In 1999, it was featured on the soundtrack of the MTV film 200 Cigarettes.

==Composition==
The song opens with a simple repeated two-note pattern on guitar which is quickly joined by a pulse on bass and drums. The first section of the verse remains quiet, with these instruments and the singer's voice being the main components. In the second section of the verse the dynamics change, with two strident beats on the lyrics "She said", and then drop back down to a quieter chorus driven by a slow arpeggiated guitar pattern, over which the vocal floats in a more complex melody, before returning to the original two-note guitar and bass pulse of the introduction.

==Critical reception==
Upon its release, David Hepworth of Smash Hits described "It's Different for Girls" as "a very good song but a mite too sprawling and unfocused to be much of a hit". James Belsey of the Bristol Evening Post picked it as the newspaper's "single of the week" and noted the "attractive sound" and "nicely observed lyrics". He concluded it was "by far the best single release so far from the talented Joe Jackson". In the US, Billboard wrote, "Though the lyrics may be scathing, the instrumentation is laidback and backup singers provide nice harmonies." Record World called it "a power pop ballad with echoing vocals and keyboards that carry Jackson's thoughtfully poignant message about male/female roles."

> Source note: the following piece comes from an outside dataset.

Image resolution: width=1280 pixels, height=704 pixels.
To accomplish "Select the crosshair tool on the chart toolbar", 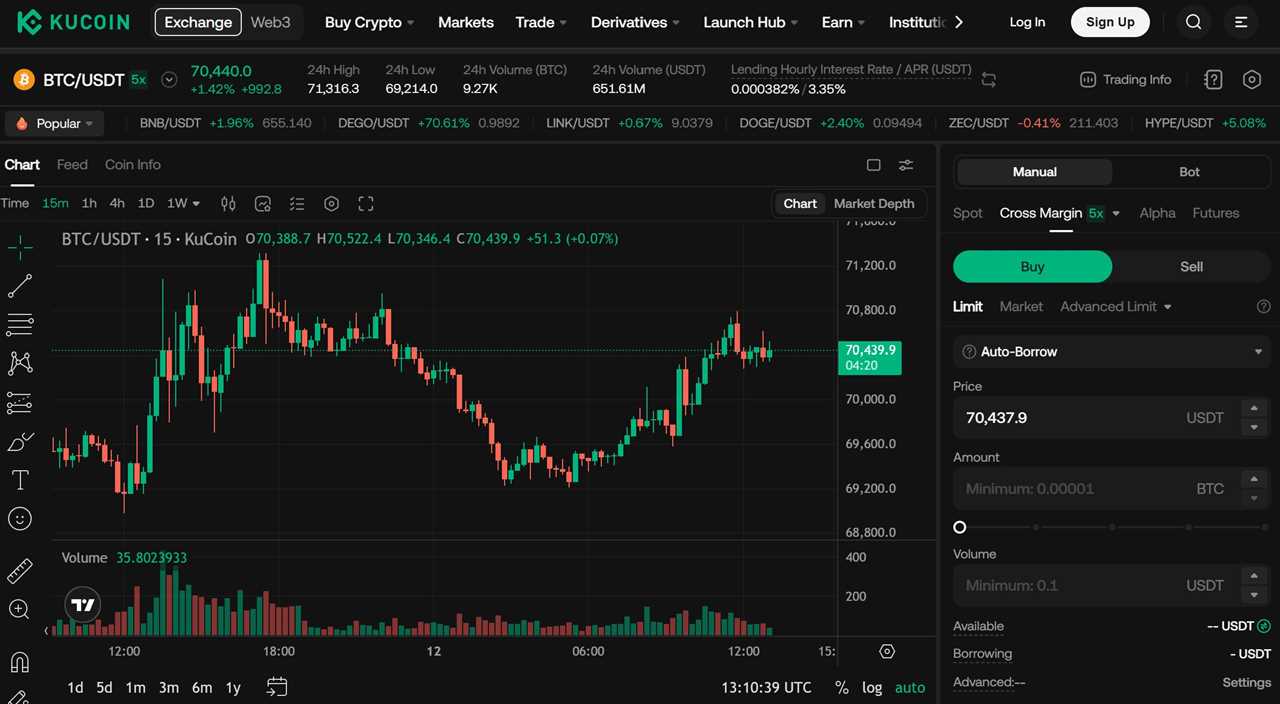I will pos(20,247).
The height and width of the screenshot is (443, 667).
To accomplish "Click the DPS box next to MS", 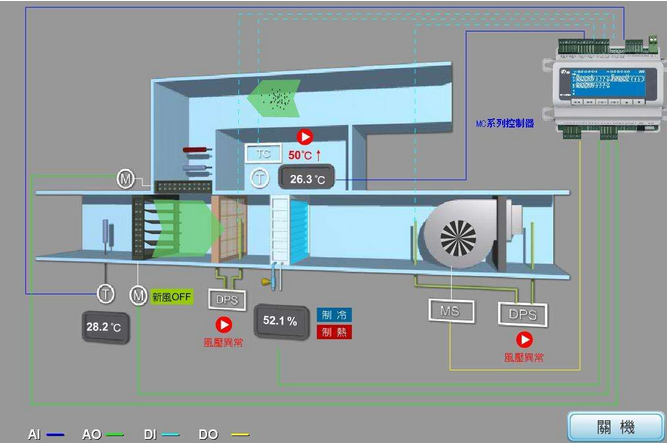I will pos(522,313).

In 2007, Freaky Trigger ranked the song at number 52 in its list of "The Top 100 Songs of All Time". Glide Magazine ranked it as Jackson's 5th best song.

==Personnel==
- Joe Jackson – vocals
- Gary Sanford – guitar
- Graham Maby – bass, vocals
- David Houghton – drums, vocals

==Charts==

| Chart (1979) | Peak position |
|---|---|
| Australia (Kent Music Report) | 85 |
| Irish Singles Chart | 4 |
| Netherlands (Tipparade) | 6 |
| UK Singles Chart | 5 |
| US Billboard Hot 100 | 101 |

==Cover versions==
===Siskin version===

"It's Different for Girls" was covered by English duo Siskin, as their debut single in 2008. It is the group's only cover version to date.

====Personnel====
- Galen Ayers - guitar, vocals
- Kirsty Newton - keyboards, bass, vocals

===Other versions===
- In 2008, The Feeling released a cover of the song as a B side to their single Without You, the second single from their second studio album Join with us.
- In 2019, Trevor Horn performed an orchestral arrangement of the song on his album Trevor Horn Reimagines the Eighties, featuring Marillion's Steve Hogarth on lead vocals.
- In January 2022, the Smile, comprising Radiohead members Thom Yorke and Jonny Greenwood and drummer Tom Skinner, performed the song at two of their debut shows in London.